September 19, 2016 – Judge Fallon Extends Deadline To File Xarelto Lawsuits Another 90 Days
In mid-August, weeks after the bellwether cases were selected for trial in the MDL, a deadline extension of 90 days was allowed for some plaintiffs to file Xarelto lawsuits. Judge Fallon explained that the extension was made due to the high influx of complaints seen by the clerk’s office. The first bellwether trial is scheduled to occur in February and there are currently over 7,000 lawsuits consolidated in the MDL. Meanwhile, in Philadelphia, the first trials in the mass tort program are expected to begin next year, in August, as a bellwether program is being negotiated.
August 19, 2016 – Trials For Xarelto Litigation Have Been Selected And Scheduled
Judge Eldon Fallon, who is overseeing the Xarelto MDL 2592, has indicated that four cases will be going to trial starting in February of next year. These four cases are part of the bellwether trials selected in order to streamline the litigation which is now comprised of over 6,400 lawsuits. The first trial will include plaintiffs who originally filed in Louisiana and suffered a bleeding event while between the ages of 50 to 90 years old. The second trial will have plaintiffs who suffered a brain bleed, a stroke, or an injury that resulted in death. The third trial will include plaintiffs who filed in Mississippi originally, suffered gastrointestinal bleeding, and were between the ages of 40 to 80 years old when the event occurred. The fourth trial will take place in Texas involving a bleeding event.

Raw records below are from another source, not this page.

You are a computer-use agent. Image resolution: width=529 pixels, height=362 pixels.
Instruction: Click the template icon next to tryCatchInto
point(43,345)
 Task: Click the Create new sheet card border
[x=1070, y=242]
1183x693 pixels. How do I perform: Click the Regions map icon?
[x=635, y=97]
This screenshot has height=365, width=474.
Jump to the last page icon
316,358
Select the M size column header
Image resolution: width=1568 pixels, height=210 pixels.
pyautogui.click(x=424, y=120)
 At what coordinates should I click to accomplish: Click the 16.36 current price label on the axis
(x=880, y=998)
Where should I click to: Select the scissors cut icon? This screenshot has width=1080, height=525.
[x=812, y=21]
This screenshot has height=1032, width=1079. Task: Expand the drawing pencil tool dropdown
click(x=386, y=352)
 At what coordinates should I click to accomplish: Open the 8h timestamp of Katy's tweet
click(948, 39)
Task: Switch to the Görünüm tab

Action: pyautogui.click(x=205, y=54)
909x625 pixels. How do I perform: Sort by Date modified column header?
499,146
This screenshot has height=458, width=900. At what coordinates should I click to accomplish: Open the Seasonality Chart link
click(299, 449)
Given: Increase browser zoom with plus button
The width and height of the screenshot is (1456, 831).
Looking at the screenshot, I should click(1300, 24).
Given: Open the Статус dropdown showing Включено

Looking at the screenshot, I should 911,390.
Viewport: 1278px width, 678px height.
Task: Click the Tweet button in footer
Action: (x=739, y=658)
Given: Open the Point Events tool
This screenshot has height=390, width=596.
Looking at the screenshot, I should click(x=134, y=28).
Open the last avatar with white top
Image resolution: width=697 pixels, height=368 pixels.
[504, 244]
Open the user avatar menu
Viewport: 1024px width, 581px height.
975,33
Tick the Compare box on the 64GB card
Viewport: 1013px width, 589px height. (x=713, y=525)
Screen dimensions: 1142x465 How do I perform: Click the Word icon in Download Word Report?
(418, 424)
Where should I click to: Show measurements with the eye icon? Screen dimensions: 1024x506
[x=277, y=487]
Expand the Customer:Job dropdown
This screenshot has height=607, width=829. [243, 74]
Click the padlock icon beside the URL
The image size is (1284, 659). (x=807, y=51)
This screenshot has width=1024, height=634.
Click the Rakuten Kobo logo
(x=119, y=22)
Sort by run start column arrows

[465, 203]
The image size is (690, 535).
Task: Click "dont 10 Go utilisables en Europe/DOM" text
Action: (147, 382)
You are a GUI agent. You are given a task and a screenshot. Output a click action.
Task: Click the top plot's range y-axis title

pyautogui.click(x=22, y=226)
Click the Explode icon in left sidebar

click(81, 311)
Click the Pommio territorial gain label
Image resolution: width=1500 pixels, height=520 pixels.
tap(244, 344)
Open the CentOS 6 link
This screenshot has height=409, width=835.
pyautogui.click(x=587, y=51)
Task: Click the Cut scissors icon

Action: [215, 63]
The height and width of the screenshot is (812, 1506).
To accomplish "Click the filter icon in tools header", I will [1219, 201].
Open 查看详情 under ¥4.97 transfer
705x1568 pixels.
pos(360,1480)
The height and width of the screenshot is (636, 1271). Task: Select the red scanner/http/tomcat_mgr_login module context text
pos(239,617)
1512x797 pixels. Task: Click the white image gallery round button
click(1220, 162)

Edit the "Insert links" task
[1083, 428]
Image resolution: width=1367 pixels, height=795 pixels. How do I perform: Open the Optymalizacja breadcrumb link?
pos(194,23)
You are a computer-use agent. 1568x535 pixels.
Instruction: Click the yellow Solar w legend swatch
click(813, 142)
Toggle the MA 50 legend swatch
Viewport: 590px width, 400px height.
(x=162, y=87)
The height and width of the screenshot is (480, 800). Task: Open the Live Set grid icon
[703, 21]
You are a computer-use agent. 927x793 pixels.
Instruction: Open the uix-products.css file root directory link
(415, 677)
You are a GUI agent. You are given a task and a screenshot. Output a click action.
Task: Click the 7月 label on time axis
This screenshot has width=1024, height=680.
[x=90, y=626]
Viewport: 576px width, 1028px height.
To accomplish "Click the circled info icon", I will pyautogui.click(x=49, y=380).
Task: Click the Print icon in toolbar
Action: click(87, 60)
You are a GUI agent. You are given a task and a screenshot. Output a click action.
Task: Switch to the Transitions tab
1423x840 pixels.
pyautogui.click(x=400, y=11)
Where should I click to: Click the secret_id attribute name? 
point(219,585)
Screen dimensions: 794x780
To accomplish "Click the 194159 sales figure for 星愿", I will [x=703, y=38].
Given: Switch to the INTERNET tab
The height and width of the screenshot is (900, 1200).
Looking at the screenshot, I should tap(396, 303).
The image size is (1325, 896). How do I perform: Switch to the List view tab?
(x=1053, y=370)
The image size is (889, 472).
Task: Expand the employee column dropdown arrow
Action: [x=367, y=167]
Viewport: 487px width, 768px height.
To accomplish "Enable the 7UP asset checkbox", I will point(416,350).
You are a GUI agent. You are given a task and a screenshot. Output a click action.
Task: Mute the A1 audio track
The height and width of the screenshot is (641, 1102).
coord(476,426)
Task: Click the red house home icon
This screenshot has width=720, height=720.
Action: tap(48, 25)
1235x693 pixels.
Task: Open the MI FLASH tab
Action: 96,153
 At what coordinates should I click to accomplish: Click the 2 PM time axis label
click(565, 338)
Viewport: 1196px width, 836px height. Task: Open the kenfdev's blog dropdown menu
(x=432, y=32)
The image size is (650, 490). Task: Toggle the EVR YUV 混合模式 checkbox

April 14, 2016- Xarelto Litigation Plaintiffs Band Together To Jointly File A Lawsuit
A group of 10 Xarelto litigation plaintiffs from various states have banded together to jointly file a lawsuit. The reason they are doing this is due to the resemblances in their allegations towards the adverse results, mainly death, suffered from using Xarelto. Those filing this litigation are groups of family members who represent deceased loved ones, who died due to serious medical complications they had while using Xarelto. The lawsuits were jointly filed on November 20, 2015.
March 16, 2016- Xarelto Bellwether Cases Due To Be Chosen
A total of 40 cases are set to be chosen for the Xarelto bellwether pool, this is by order issued by U.S. District Judge Eldon Fallon. Selection of the cases will be made with each side choosing 10 cases and a further 20 cases that will be selected randomly. In December 2014, Xarelto lawsuits were combined into a multi-district litigation (MDL).